What is needed: At the line containing "At what coordinates", begin an exact copy of the lines below and continue through the final one, with no pictures.

Information given:

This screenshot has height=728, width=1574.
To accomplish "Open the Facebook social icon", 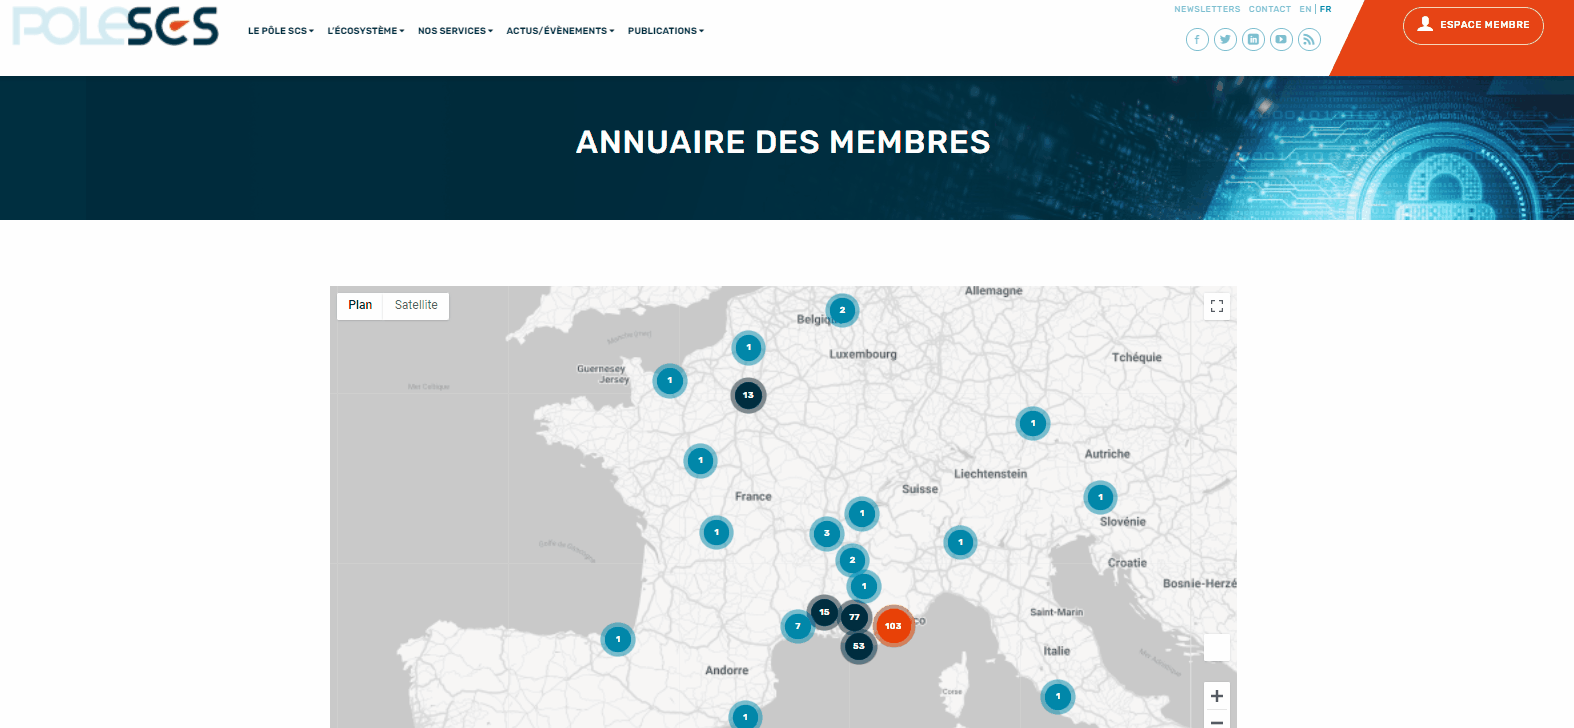I will click(x=1197, y=39).
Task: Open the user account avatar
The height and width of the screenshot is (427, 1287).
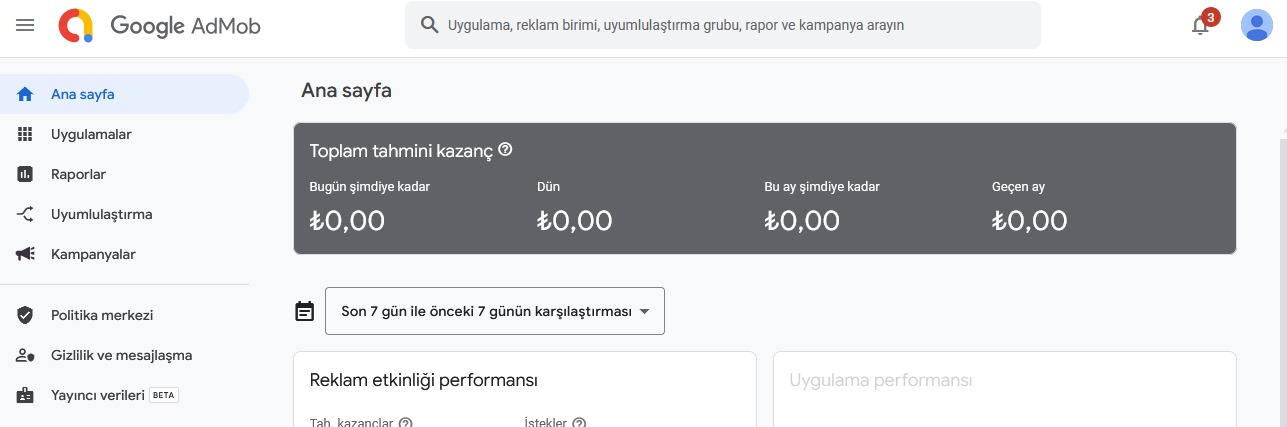Action: [x=1256, y=25]
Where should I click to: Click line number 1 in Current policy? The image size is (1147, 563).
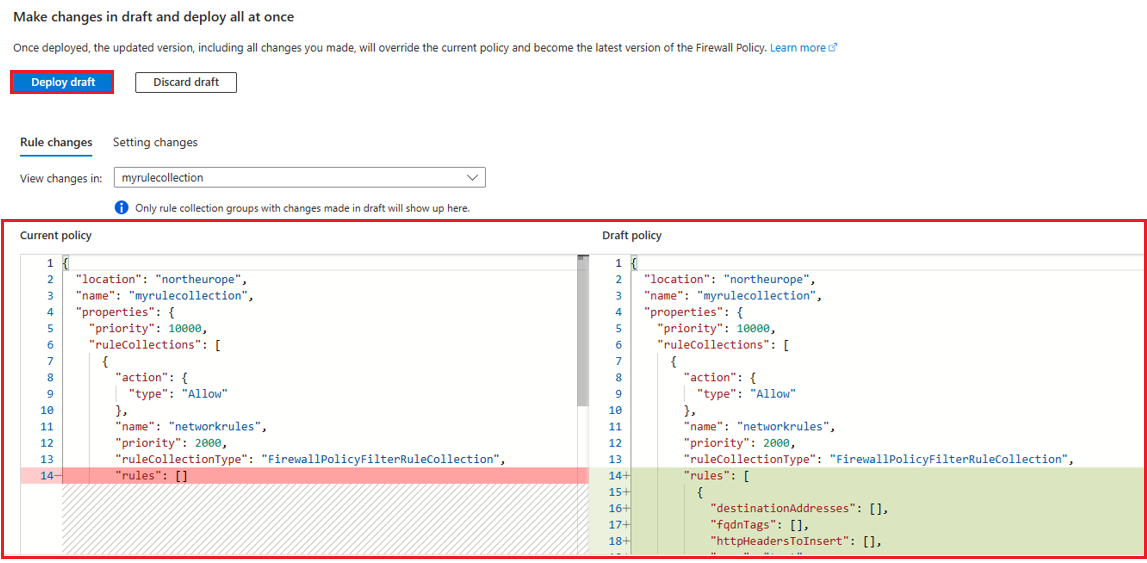tap(49, 263)
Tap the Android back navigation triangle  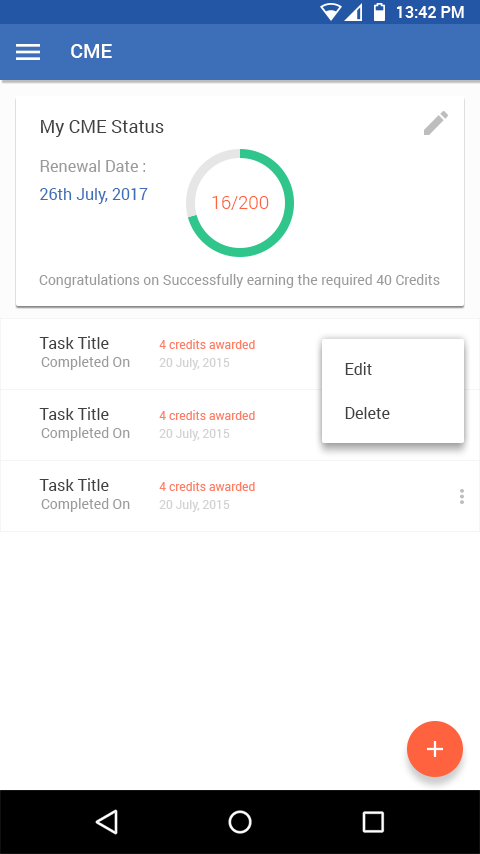[x=107, y=822]
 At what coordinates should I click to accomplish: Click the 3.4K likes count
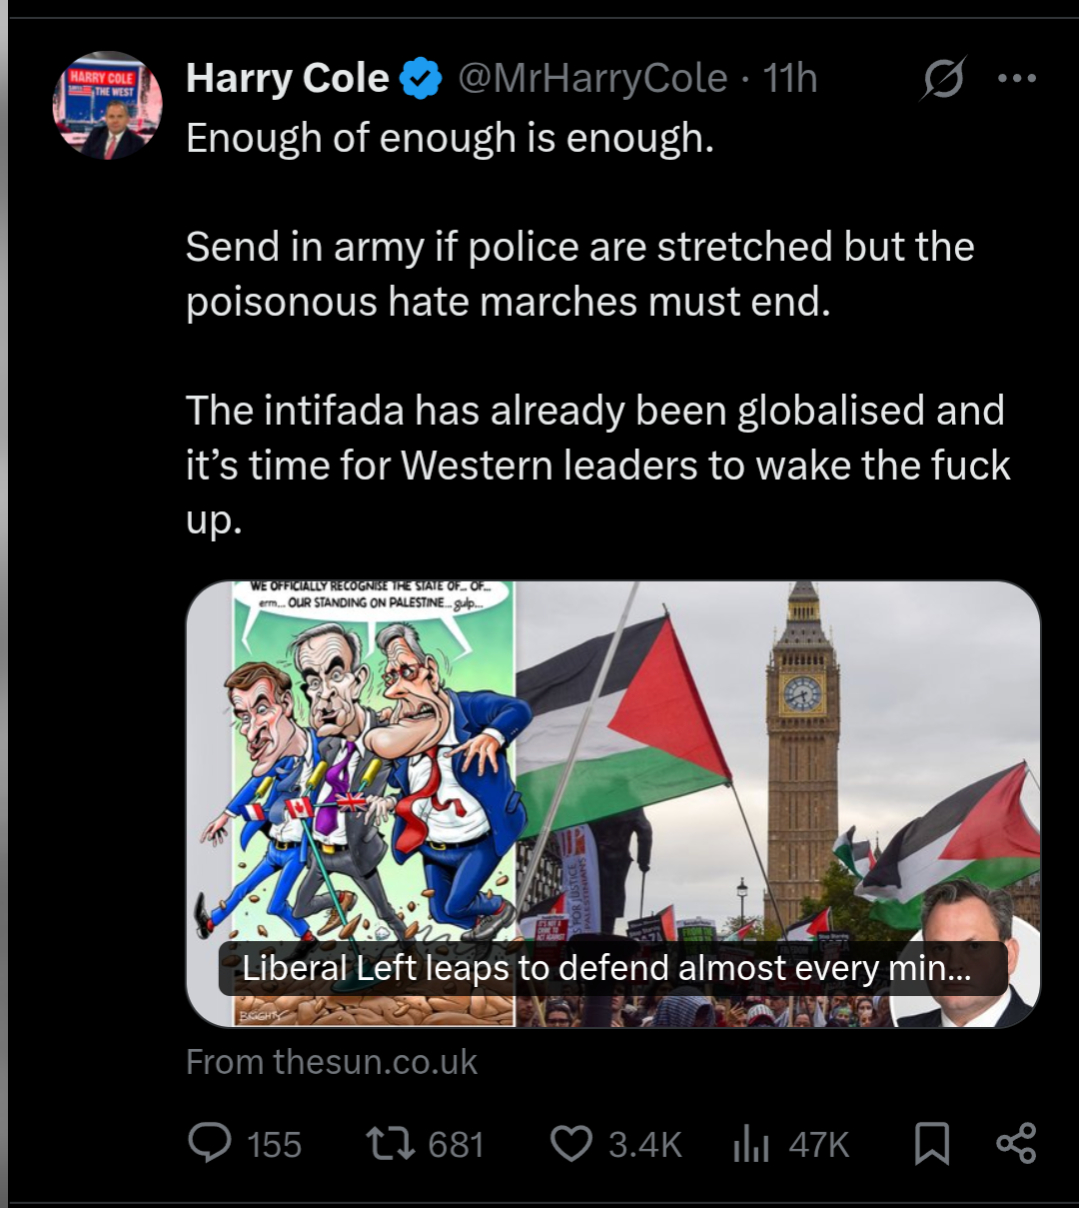coord(645,1144)
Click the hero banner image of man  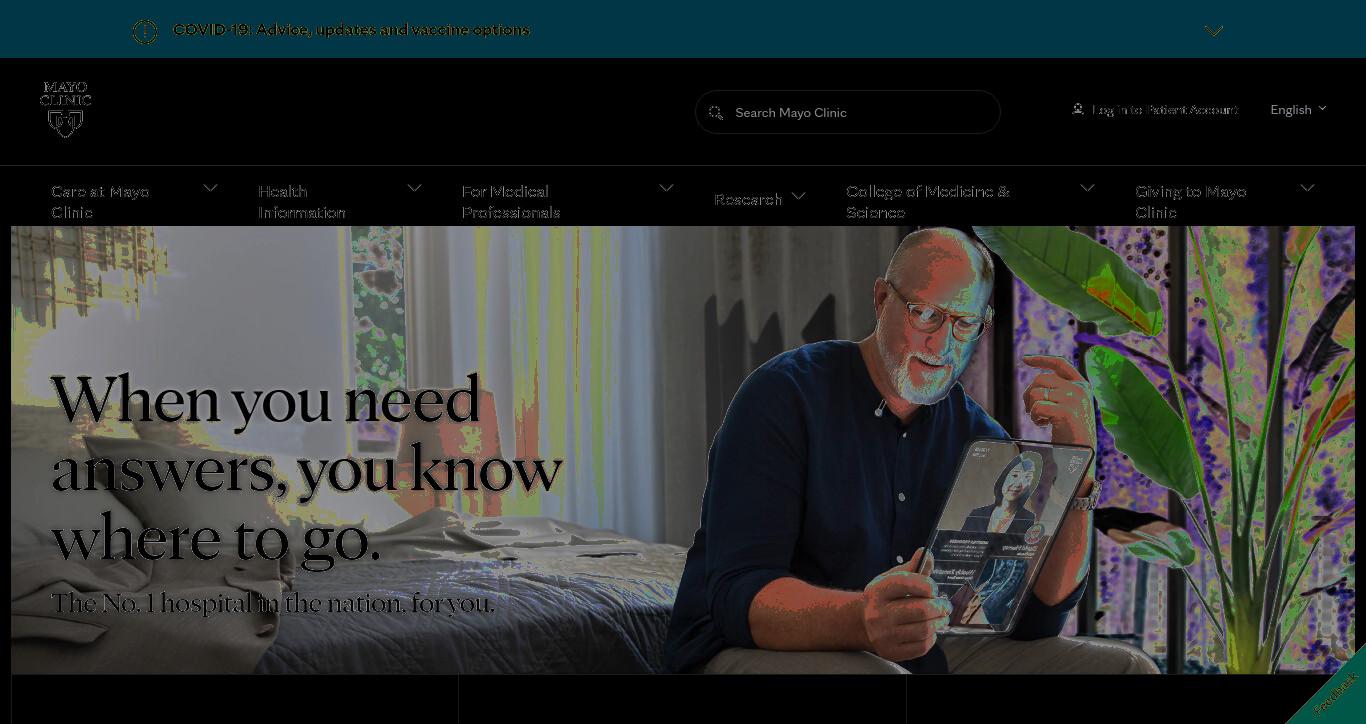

Solution for this task:
 At what coordinates should I click to accomplish: Click the 3.4K likes count
coord(645,1144)
Click the hero banner image of man  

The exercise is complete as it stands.